# Bose Amp fuse location



## bmw_akw (Feb 4, 2017)

Hi folks,

I jumped in the car this morning and heard a pop come from the speakers as the head unit switched on.

From then it would appear as though only sound from the rear (poss just the sub) is working.

I have to turn the head unit up real high to hear anything.
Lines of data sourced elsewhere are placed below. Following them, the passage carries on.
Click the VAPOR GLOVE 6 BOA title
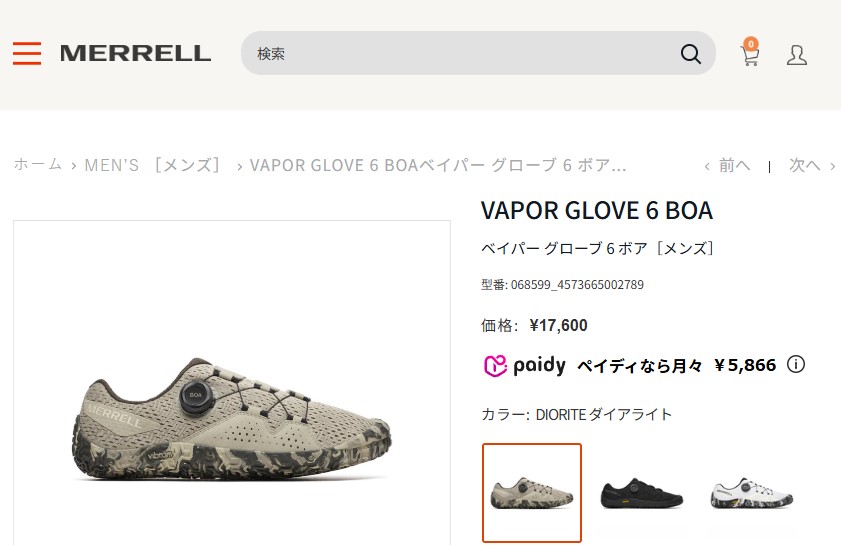 pos(596,210)
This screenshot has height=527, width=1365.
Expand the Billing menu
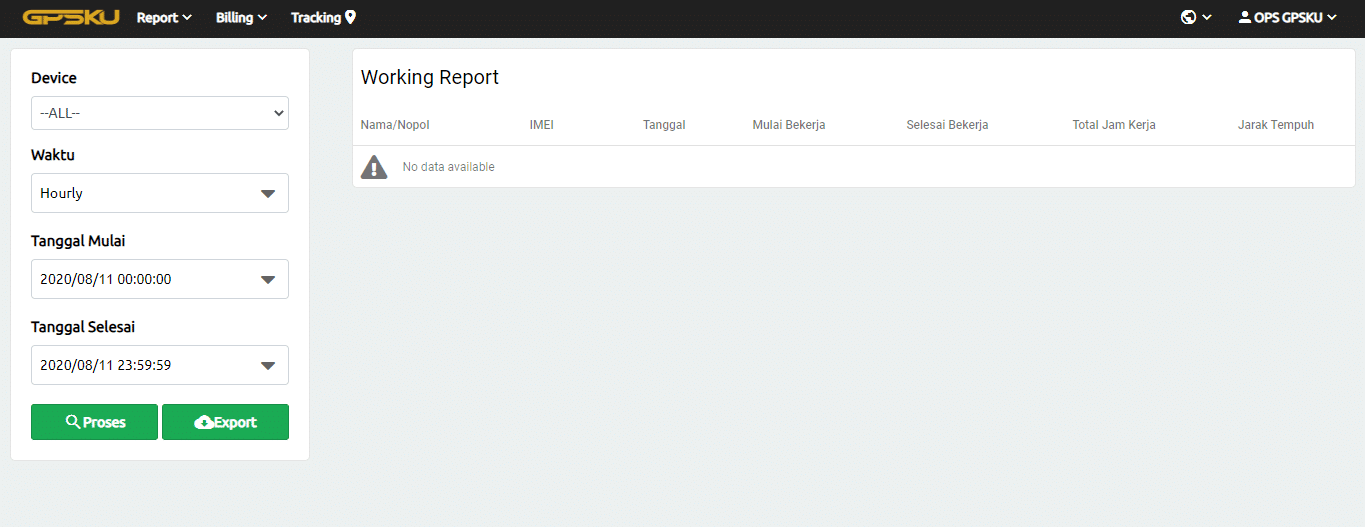coord(242,18)
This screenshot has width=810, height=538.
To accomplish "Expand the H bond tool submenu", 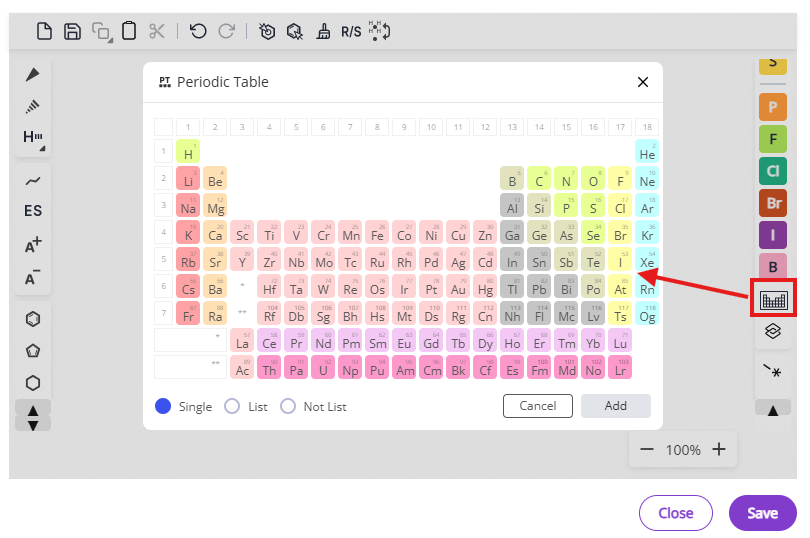I will pyautogui.click(x=33, y=138).
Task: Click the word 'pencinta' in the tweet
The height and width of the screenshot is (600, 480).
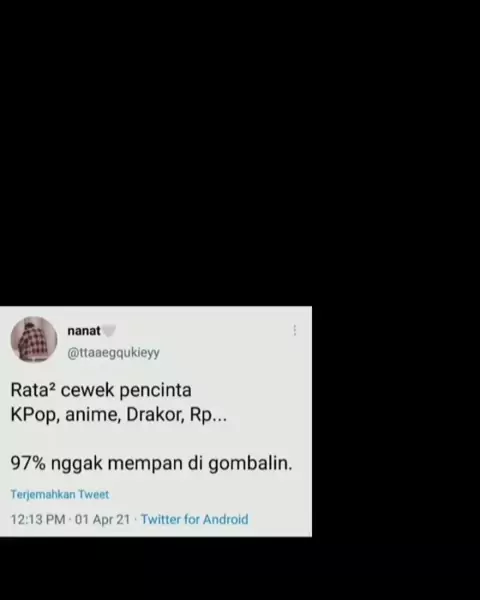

I'm hoping it's a simple case of a blown fuse??


----------



## tttony (Dec 21, 2014)

As you have sound from the rear speakers, it can't be a blown fuse. It will almost certainly be the amp itself that has partly failed due to the usual corrosion problem with the pins of one ormore of the amplifier chips.


----------



## bmw_akw (Feb 4, 2017)

Yeah that was my logic also,

But I'd still like to see the fuse


----------



## tttony (Dec 21, 2014)

It should be fuse 34 (15A) in the fuse holder at the end of the dash.


----------



## bmw_akw (Feb 4, 2017)

Thanks mate.

For all those that have suffered with faulty amps, can you tell me if your speakers pop/crackle for a second when starting the car? (Just wondering/hoping it may be an issue with the headunit)


----------



## mcdhibs (Jan 13, 2015)

bmw_akw said:


> Thanks mate.
> 
> For all those that have suffered with faulty amps, can you tell me if your speakers pop/crackle for a second when starting the car? (Just wondering/hoping it may be an issue with the headunit)
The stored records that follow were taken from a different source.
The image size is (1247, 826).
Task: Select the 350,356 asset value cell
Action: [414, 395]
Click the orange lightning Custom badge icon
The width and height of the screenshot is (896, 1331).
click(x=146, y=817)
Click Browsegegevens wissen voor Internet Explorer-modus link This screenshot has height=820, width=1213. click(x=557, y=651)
My speakers popped after changing the amp as it needed coding and I still get clicking popping noises from the passenger side so I guess one of the speakers is blown also

Mike


----------



## bmw_akw (Feb 4, 2017)

Ok folks, so today the front speakers are working and everything is like normal!?

Is this a sign that the amps on its way out?


----------



## turboDean (Nov 16, 2016)

bmw_akw said:


> Ok folks, so today the front speakers are working and everything is like normal!?
> 
> Is this a sign that the amps on its way out?


My guess would be corrosion on the legs of the amp chips causing intermittent shorts, this will eventually kill the amp, best thing u can do is strip the amp down and clean the legs of the chips, i would also install a plastic guard infromt of the amp to protect it from water coming in behind the passenger light.

I was getting bad popping on one of my rear speakers, did the above and it is now much better.


----------